Are you a Pokéhunter? Well grab your Pokéball and catch the next flight to Australia – a real-life Pikachu has been spotted in Melbourne.
Well, kind of. Meet Pikachu, a very rare – and adorable – yellow marsupial.
Pikachu was sadly found lying on the ground by a concerned member of the public. She is only a baby – about five months old – and it’s thought she probably fell from her mother’s back. Her rescuer took her to the Boronia Veterinary Clinic and Animal Hospital (BVCAH) in Melbourne.
She belongs to a species of Pokémon – OK, possum – known as the common brushtail possum. But Pikachu is anything but common thanks to her incredible orange-yellow coat. She's so snazzy that her and her kin are generally referred to as "golden possums".
“We recently had a very special possum brought in to the clinic,” the BVCAH wrote in a Facebook post. “They are so rare in the wild as although their bright colour makes them look special to us, they also stand out to predators!”
Brushtail possums are usually a grayish color, but little Pikachu has a genetic mutation that means she lacks melanin. This is the same pigment responsible for dark eyes, hair, and skin in people.
Despite being a bit nervous, Pikachu was checked over by vets and then placed with a wildlife carer. Veterinarian Dr Stephen Reinisch told IFLScience that Pikachu is merely a nickname as giving her a proper name might make her carer too attached, which wouldn’t be ideal since the end goal is to release her back into the wild.

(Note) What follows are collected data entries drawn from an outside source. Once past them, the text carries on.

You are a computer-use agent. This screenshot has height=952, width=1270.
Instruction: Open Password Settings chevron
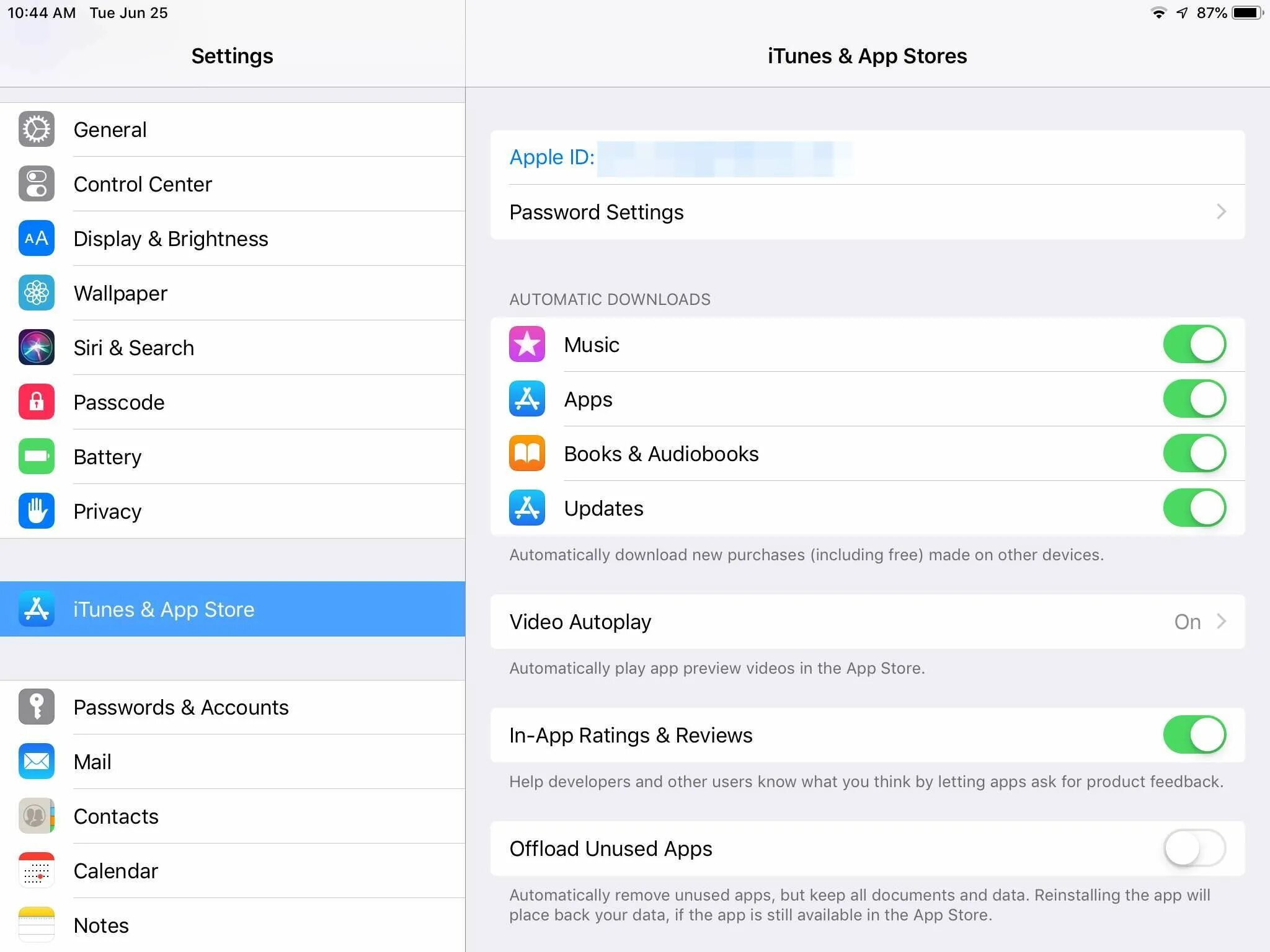(x=1220, y=212)
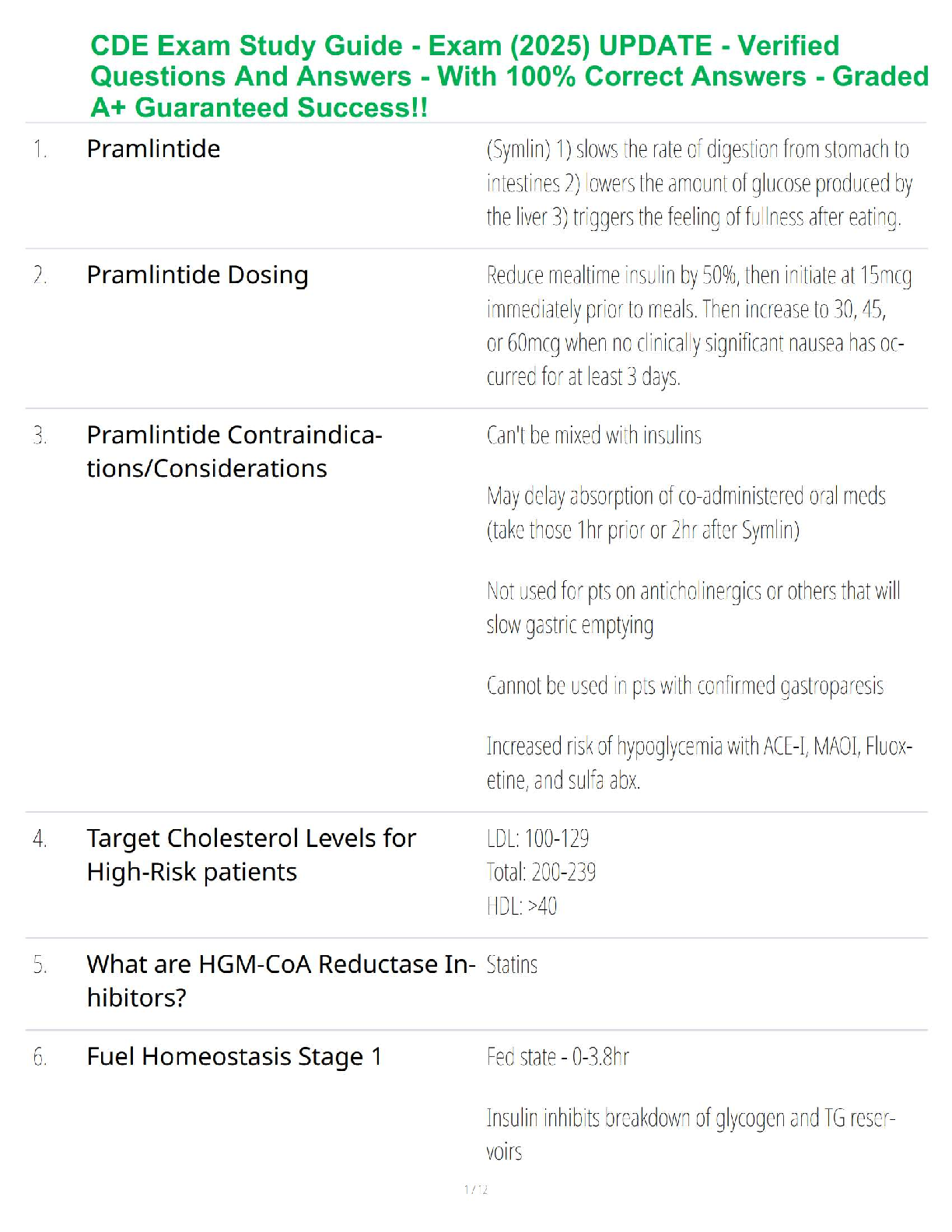Click the "May delay absorption" paragraph
The image size is (952, 1232).
[x=685, y=513]
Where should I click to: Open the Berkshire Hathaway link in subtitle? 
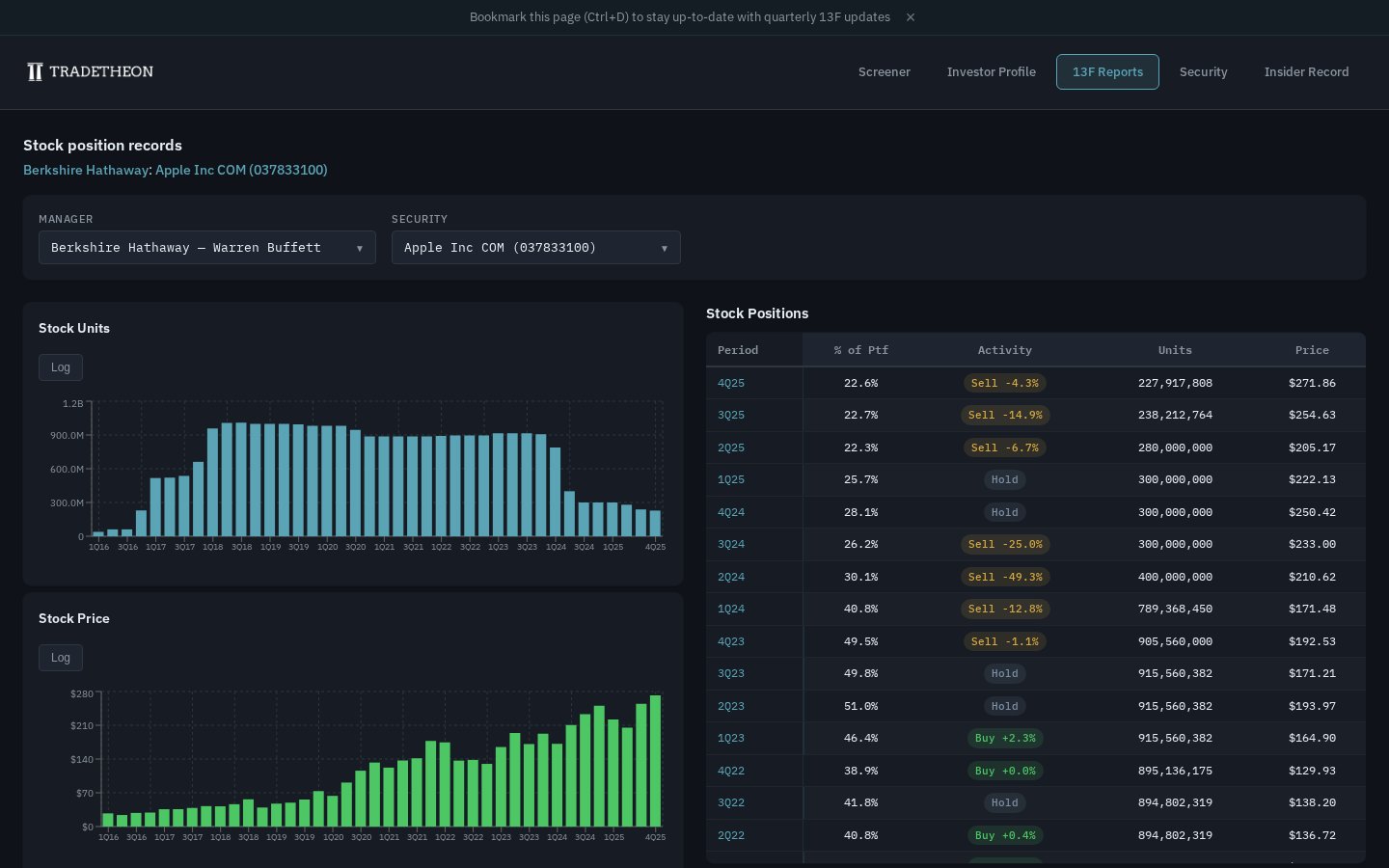click(87, 170)
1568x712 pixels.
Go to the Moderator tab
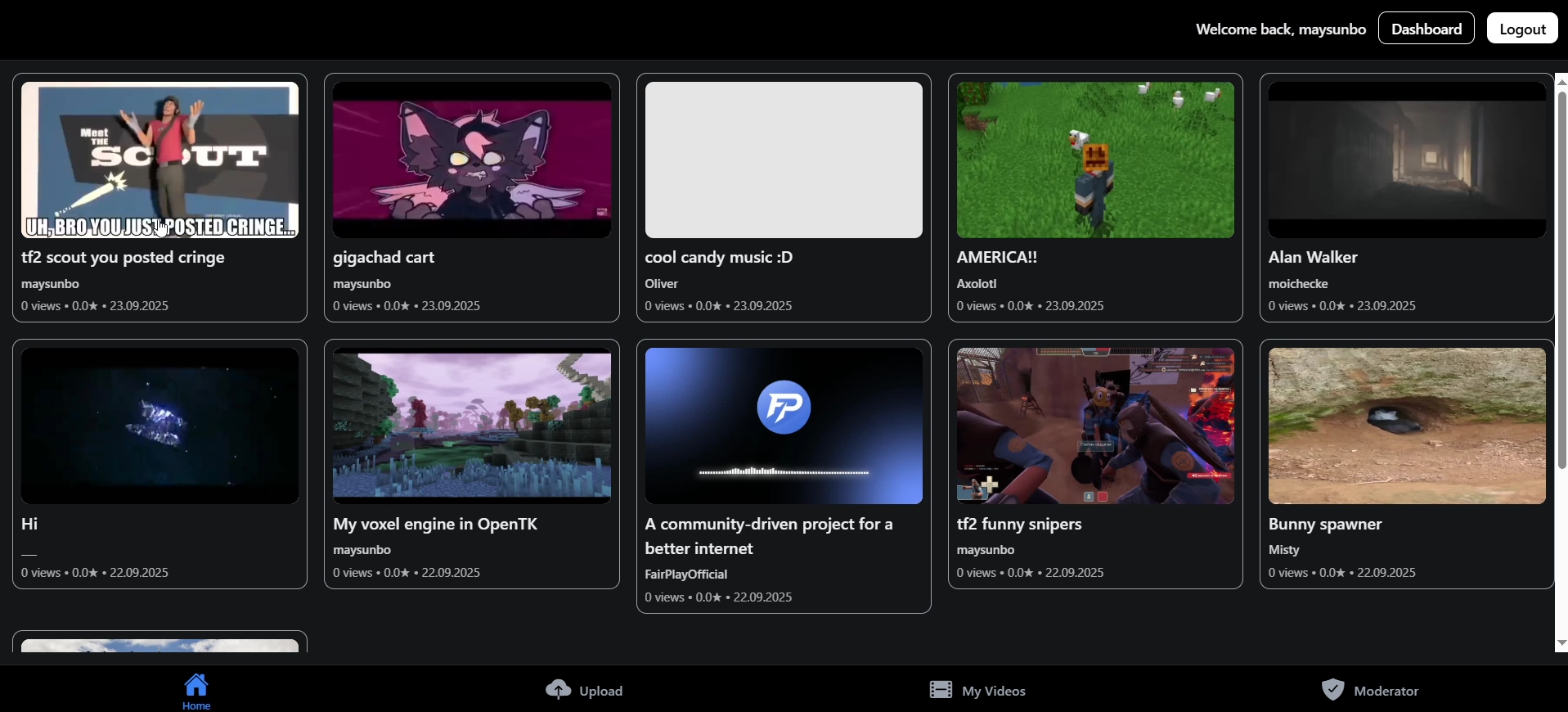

However, her bright coloration makes Pikachu particularly susceptible to predators. Possums are nocturnal, so being bright yellow makes her an easy target for creatures like owls, as well as Pokéhunters attempting to capture her. Golden possums are slightly more common in Tasmania as it is home to fewer predators.
Possums are also very territorial, which makes it tricky to release them from captivity. Whether or not she’s eventually released remains to be seen.
“If she becomes [a little] more out there and a bit feisty she might be released, but if she stays anxious she will remain in long-term care,” Dr Reinisch told The Age.
According to the BVCAH, if Pikachu isn't released, she "will end up in a wildlife sanctuary so she can live a long happy life." At least she won't get sucked into a Pokéball and pitted against a Dragonite anytime soon.